● TEXTE AFFICHÉ:
Les remparts de Saint-Malo ont vibré d'une émotion particulière ce mois de juin. Parmi les 150 invités de plus de 20 pays réunis pour la 35e édition d'Étonnants Voyageurs, Yara El-Ghadban portait dans ses bagages une histoire à la fois terrible et magnifique : celle de flamants roses qui dansent sur les ruines d’une Palestine postapocalyptique où renaît l’espoir. L’autrice et anthropologue d’origine palestinienne est basée à Montréal. Elle nous offre avec "La Danse des flamants roses" une œuvre qui transforme la fable terrible en espoir et confirme sa place unique dans le paysage littéraire francophone.


Des flamants roses dans une mer Morte évaporée
Le pari littéraire de Yara El-Ghadban tient de la gageure, imaginer la mer Morte complètement évaporée, la Palestine ravagée par une mystérieuse maladie du sel qui menace l'humanité toute entière. Dans ce décor désolé survivent paysans, colons, soldats, prisonniers qui, contre toute attente, parviennent à rebâtir une communauté vibrante. Le miracle ? Des colonies de flamants roses s'installent. De la désolation ultime naît une utopie.

● DONNÉES EXTRAITES:
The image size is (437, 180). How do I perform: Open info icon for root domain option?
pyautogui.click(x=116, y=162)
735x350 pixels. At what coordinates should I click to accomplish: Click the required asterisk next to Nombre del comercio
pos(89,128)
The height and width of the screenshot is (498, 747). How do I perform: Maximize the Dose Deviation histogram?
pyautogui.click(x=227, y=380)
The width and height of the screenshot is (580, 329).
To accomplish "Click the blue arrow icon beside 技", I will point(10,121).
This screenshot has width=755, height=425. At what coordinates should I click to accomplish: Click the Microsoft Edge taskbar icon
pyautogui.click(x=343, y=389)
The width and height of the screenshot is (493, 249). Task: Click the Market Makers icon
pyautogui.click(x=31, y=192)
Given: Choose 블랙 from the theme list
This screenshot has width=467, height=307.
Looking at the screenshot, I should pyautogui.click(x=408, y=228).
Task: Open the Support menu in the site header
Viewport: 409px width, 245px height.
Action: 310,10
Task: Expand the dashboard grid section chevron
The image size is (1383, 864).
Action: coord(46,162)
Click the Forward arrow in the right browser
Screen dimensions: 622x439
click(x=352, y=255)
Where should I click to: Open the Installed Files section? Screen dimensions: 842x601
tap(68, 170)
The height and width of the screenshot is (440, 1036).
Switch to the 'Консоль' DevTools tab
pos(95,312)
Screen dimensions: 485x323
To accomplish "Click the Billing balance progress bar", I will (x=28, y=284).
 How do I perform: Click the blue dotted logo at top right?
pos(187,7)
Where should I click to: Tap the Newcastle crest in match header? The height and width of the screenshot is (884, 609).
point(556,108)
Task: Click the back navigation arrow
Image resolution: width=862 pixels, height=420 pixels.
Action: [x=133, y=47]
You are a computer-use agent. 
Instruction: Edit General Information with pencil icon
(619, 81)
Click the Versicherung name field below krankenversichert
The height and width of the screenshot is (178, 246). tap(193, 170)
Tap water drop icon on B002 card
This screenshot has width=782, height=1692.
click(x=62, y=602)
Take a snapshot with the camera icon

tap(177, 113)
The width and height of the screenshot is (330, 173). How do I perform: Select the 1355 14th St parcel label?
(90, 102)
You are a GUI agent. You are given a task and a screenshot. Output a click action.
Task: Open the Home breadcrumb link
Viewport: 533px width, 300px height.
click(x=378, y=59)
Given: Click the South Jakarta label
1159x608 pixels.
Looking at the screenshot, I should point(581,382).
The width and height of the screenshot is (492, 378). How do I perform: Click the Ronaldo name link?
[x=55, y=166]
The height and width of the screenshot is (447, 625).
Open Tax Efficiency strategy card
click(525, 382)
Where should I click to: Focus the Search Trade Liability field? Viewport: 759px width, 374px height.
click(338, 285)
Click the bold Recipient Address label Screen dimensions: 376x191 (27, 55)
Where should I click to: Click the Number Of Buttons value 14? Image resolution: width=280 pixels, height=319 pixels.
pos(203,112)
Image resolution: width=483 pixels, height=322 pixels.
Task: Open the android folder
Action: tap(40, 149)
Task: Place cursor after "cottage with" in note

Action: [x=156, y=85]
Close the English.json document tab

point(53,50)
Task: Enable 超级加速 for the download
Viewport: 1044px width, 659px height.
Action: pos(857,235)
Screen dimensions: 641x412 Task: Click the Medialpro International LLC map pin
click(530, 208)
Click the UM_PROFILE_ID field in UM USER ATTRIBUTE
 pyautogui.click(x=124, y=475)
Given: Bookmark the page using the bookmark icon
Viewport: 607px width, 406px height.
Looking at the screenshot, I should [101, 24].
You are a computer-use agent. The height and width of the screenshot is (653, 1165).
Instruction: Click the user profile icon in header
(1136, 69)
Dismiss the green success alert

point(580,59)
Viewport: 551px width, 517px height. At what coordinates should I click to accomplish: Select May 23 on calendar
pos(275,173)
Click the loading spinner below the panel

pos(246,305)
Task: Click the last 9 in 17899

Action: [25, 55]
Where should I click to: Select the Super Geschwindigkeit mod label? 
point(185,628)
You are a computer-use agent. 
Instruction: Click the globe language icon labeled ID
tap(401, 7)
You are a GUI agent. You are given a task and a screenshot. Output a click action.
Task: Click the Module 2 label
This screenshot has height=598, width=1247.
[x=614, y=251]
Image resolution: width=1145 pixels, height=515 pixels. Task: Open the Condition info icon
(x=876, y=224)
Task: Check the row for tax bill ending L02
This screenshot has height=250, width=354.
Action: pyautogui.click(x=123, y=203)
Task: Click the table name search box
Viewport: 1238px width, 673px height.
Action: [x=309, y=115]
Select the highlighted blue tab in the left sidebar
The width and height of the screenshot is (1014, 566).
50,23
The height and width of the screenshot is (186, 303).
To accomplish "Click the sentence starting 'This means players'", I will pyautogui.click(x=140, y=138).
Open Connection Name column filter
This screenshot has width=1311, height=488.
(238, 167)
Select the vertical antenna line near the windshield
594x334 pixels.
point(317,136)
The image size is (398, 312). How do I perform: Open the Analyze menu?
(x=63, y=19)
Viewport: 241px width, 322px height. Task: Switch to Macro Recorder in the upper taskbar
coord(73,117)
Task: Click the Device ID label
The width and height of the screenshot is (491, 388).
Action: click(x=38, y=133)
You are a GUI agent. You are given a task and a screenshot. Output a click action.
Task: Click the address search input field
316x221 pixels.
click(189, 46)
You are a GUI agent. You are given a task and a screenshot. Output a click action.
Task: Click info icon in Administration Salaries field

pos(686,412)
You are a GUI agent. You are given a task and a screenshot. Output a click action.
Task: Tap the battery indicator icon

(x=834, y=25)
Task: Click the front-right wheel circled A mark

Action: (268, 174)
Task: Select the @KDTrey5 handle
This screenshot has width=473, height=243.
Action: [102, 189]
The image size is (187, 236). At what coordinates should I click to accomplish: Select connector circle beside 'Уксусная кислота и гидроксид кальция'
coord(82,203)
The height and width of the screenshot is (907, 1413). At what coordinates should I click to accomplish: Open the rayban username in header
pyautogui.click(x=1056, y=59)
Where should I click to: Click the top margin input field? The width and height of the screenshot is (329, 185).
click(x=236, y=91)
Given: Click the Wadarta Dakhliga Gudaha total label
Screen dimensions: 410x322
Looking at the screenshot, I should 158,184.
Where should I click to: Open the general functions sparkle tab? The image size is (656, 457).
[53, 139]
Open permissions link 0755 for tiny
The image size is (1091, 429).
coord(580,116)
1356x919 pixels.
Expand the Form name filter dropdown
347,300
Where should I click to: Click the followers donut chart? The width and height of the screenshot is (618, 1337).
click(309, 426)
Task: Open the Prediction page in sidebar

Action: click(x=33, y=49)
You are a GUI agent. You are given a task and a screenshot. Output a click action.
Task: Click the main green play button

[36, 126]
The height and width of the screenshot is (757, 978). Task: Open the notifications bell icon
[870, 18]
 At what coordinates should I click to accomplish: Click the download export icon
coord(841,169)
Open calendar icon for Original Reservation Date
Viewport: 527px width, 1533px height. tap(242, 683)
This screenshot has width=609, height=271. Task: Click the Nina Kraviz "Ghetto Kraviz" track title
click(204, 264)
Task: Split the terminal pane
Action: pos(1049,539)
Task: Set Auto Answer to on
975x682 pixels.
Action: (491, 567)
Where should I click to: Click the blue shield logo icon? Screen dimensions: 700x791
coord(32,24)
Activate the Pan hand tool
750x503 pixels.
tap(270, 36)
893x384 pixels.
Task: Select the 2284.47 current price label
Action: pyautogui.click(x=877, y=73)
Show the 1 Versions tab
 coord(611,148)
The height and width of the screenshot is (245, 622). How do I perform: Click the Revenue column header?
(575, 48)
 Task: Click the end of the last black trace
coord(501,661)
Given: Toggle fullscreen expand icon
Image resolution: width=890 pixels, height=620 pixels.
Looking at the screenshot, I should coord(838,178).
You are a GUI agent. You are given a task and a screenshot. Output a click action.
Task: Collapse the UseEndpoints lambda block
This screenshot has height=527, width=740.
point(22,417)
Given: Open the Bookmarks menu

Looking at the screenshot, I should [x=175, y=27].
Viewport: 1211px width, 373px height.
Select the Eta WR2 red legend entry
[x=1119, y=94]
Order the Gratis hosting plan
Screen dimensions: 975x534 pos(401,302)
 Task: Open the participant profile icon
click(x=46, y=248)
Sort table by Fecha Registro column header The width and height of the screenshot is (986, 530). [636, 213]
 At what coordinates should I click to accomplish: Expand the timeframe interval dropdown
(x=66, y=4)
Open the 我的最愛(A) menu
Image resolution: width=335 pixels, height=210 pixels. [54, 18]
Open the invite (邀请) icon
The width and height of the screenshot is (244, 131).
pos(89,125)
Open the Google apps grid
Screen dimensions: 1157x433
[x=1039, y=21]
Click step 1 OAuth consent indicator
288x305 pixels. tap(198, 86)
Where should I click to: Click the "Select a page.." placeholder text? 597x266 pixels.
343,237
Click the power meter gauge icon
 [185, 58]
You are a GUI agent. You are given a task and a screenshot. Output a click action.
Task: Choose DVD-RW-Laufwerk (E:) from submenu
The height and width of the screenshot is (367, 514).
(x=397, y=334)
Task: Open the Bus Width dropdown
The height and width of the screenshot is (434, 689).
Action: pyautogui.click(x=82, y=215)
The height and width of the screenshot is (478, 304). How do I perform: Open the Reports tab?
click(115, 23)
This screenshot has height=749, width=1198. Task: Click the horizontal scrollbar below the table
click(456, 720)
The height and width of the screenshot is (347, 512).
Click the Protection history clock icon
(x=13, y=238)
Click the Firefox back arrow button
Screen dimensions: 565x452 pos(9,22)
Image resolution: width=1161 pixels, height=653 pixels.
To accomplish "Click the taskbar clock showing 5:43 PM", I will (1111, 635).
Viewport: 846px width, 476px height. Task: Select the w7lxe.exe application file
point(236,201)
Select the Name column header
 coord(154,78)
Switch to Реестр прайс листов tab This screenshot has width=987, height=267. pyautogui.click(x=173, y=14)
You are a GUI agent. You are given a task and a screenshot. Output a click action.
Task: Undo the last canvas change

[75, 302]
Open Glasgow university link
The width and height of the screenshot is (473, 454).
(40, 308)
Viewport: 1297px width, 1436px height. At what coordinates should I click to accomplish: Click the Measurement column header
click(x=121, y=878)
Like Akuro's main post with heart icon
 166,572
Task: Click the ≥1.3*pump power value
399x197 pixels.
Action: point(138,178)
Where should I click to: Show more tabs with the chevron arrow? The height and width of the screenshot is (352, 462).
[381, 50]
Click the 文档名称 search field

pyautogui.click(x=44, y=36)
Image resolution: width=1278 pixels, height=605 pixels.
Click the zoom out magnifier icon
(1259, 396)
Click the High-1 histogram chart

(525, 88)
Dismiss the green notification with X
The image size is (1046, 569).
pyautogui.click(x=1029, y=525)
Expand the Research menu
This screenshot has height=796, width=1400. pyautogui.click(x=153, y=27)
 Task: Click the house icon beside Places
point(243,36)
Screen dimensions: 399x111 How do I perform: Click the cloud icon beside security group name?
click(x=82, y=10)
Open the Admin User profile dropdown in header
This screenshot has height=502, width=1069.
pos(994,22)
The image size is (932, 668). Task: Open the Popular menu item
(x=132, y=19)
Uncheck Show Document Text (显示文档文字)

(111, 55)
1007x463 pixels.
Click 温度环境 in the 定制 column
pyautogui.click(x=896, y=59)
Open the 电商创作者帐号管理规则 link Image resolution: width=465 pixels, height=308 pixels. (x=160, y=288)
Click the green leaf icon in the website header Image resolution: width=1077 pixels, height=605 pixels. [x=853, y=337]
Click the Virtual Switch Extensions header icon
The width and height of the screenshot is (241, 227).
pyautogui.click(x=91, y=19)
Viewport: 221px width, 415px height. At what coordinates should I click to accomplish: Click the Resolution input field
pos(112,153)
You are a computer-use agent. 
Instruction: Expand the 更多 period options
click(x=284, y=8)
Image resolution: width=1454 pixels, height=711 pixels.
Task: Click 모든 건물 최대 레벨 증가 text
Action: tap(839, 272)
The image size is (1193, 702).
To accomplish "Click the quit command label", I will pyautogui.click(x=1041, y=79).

● À FAIRE: Renvoie tel quel le passage de l'article sur « La Danse des flamants roses » qui va de « Les remparts de » à « paysage littéraire francophone. ». Les données sont un contenu à part, indépendant de l'article.

● RÉSULTAT OBTENU:
Les remparts de Saint-Malo ont vibré d'une émotion particulière ce mois de juin. Parmi les 150 invités de plus de 20 pays réunis pour la 35e édition d'Étonnants Voyageurs, Yara El-Ghadban portait dans ses bagages une histoire à la fois terrible et magnifique : celle de flamants roses qui dansent sur les ruines d’une Palestine postapocalyptique où renaît l’espoir. L’autrice et anthropologue d’origine palestinienne est basée à Montréal. Elle nous offre avec "La Danse des flamants roses" une œuvre qui transforme la fable terrible en espoir et confirme sa place unique dans le paysage littéraire francophone.